There are several different miniature palms in there that include Licuala, Dydpsis, Pinanga and Calyptrocalyx species. I put a lot of time into researching those plants. 

My idea for this third setup is to use a horizontal branch feature like that other one that I have to look like a tree limb that has fallen down in a clearing in the forest, but combined with a broad soil substrate and leaf litter area. This would be for some kind of terrestrial/fossorial tarantula.


----------



## Dlanigan (Nov 13, 2013)

Hey just checking back in - I'm having trouble thinking of smaller species that would appreciate the humidity that aren't heavy burrowers. Ephebopus murinus comes to mind, but they do burrow as well.

I know my curly hair, brachyplema albopilosum, does love her humidity. They are from the Costa Rican / central american rainforests so it makes sense. Also a relatively cheap t. 

I'll respond with some.more when I get home and have more time to think  

It'll all hit me once that sweet brew cracks open, I'm sure. 

That branch looks fricking tremendous too by the way.


----------



## hydrophyte (Jun 5, 2009)

Thanks again so much. I appreciate this advice.

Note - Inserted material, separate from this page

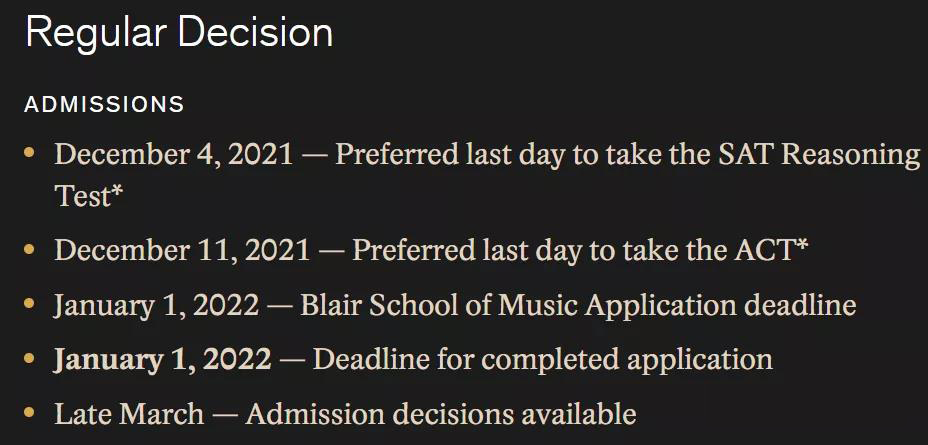This screenshot has width=928, height=445.
Task: Click the Late March text
Action: pos(129,414)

This third setup will be quite humid with misting probably at least once per day. I want the branch feature to grow a dense covering of mosses and mini ferns. The ground area will probably be unplanted with just a leaf litter layer covering the substrate.


----------



## hydrophyte (Jun 5, 2009)

I am pondering how to mount the branch feature. For that other setup the base of the branch is bolted to a 3/8" vertical piece of acrylic that just slides in under the aquarium top plastic rim to rest on the bottom of the tank. I would do that for this setup, but I want to the branch to be removable and this won't work with the substrate layer + false bottom. I gotta think about it some more.


----------



## frogparty (Dec 27, 2007)

Ephebopus murinus would be an AWESOME terrestrial spider to make a planted viv for.
Most aggressive terrestrial spider I ever had. Used to rush the tank and do the whole threat display thing all the time


----------



## moose35 (May 25, 2010)

what about some Holothele incei a nice dwarf which does great in a communal set-up. and have a cool web structure.


some of the smaller pampho's such as Pamphobeteus fortis or ultramarinus.



moose


----------



## hydrophyte (Jun 5, 2009)

Thanks for these tips you guys. I appreciate it.


----------



## Sammie (Oct 12, 2009)

While very common, you can't go wrong with _Nhandu chromatus_. 

This thread got me inspired, I just finished building two tanks for arboreal tarantulas. One for _Avicularia sp._ and one for _Cyriopagopus schioedtei_. 
Here I go again, thanks for the relapse Hydrophyte


----------



## frogparty (Dec 27, 2007)

No pics Sammie? Tease


----------



## Sammie (Oct 12, 2009)

frogparty said:


> No pics Sammie? Tease


Well, I didn't "finished" finished them. I just finished gluing the glass together, when I have more to show I'll post some pics.


----------



## hydrophyte (Jun 5, 2009)

Does anybody have any experience with _Cyriocosmus elegans_? What is their behavior like?


----------



## moose35 (May 25, 2010)

those guys are super tiny.  adults can mate on a dime.


you'll never see them in a tank



moose


----------



## Sammie (Oct 12, 2009)

hydrophyte said:


> Does anybody have any experience with _Cyriocosmus elegans_? What is their behavior like?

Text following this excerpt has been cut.